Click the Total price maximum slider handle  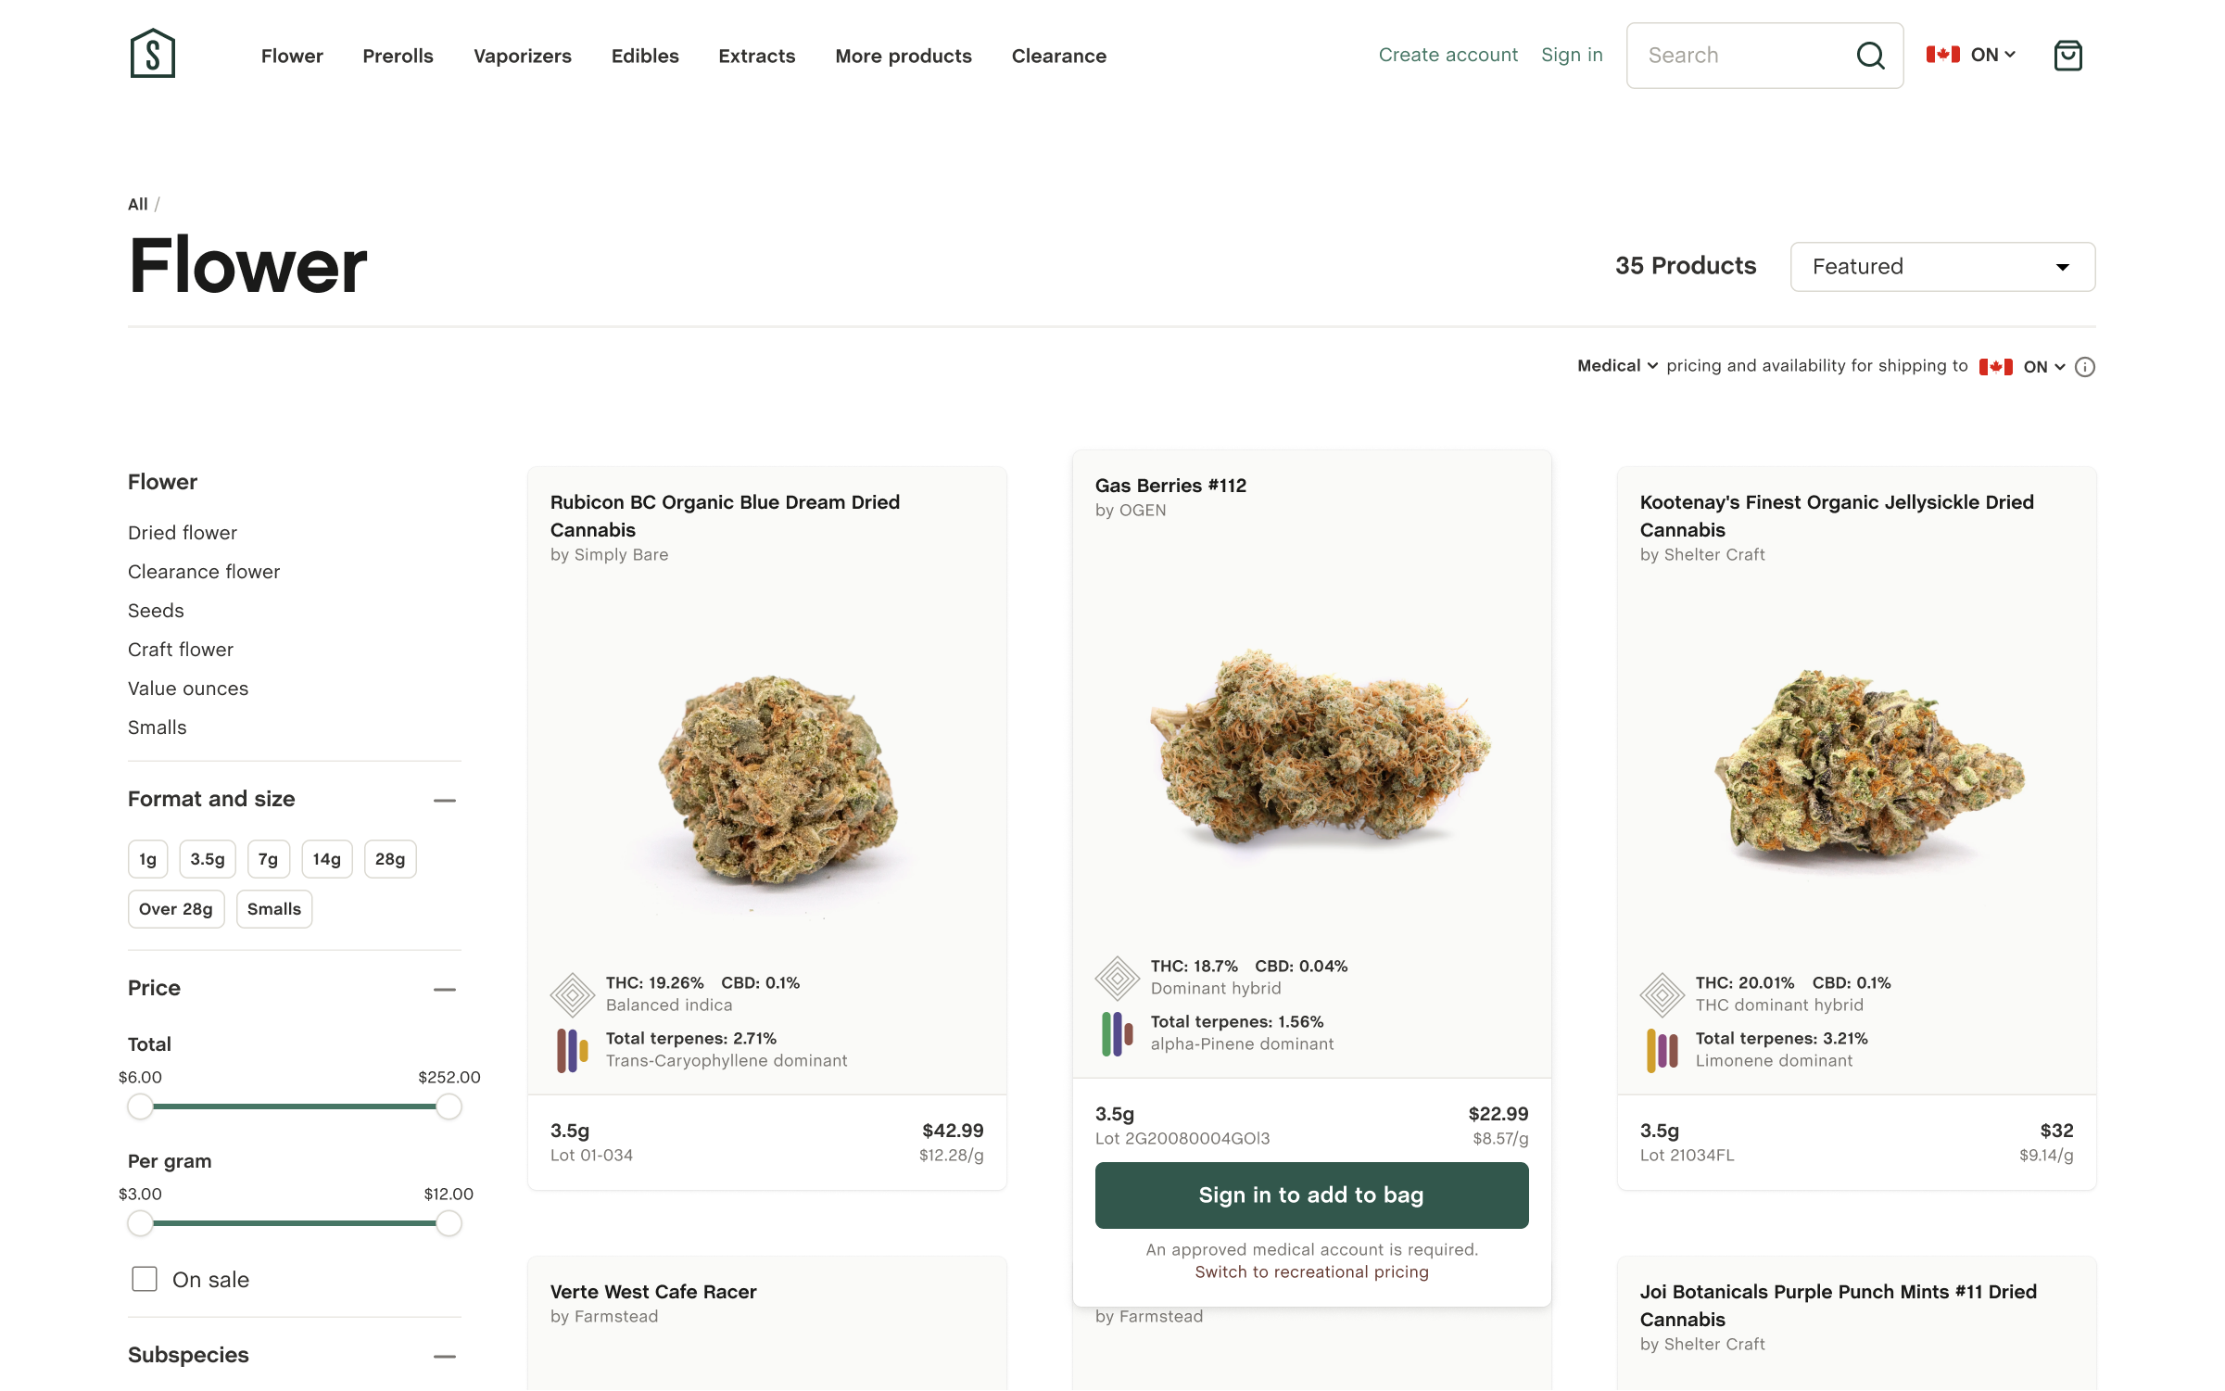pos(449,1106)
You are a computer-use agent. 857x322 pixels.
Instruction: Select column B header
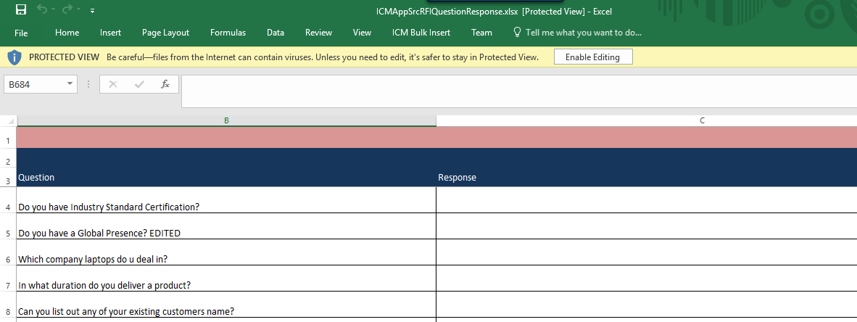(226, 120)

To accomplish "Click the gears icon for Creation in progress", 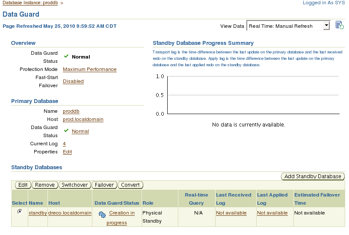I will 102,214.
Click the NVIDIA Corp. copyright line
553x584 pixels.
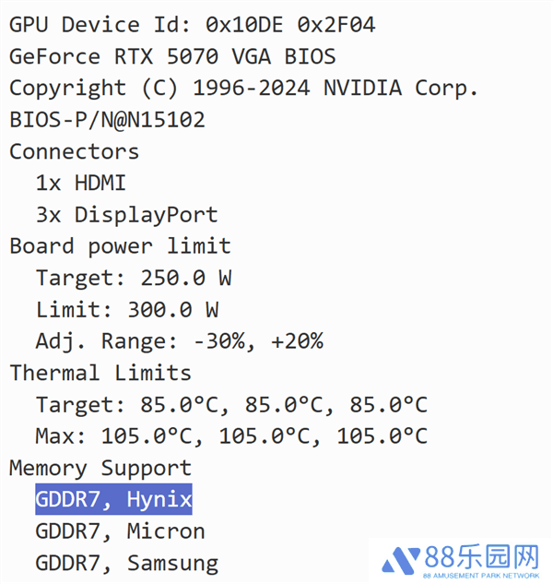244,89

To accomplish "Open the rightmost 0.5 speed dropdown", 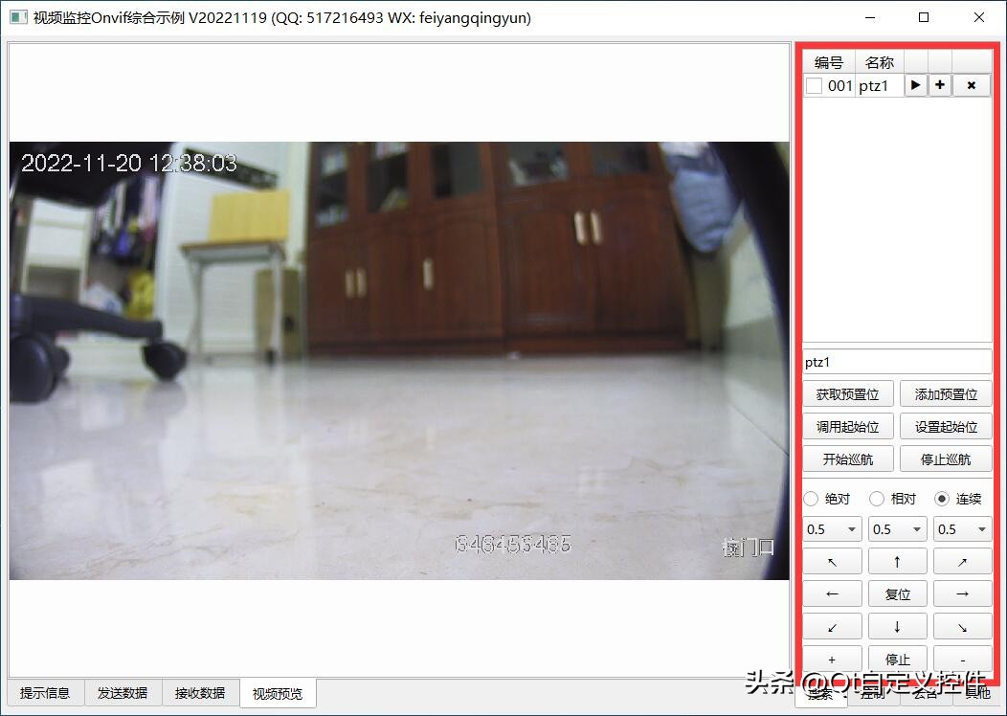I will pyautogui.click(x=962, y=528).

********************

• [EXERCISE BRIEF]:
Collect and copy out every line of the records above that contains the word "pixels".

• [COMPLETED EXERCISE]:
You are a computer-use agent. 857x322 pixels.
553x584 pixels.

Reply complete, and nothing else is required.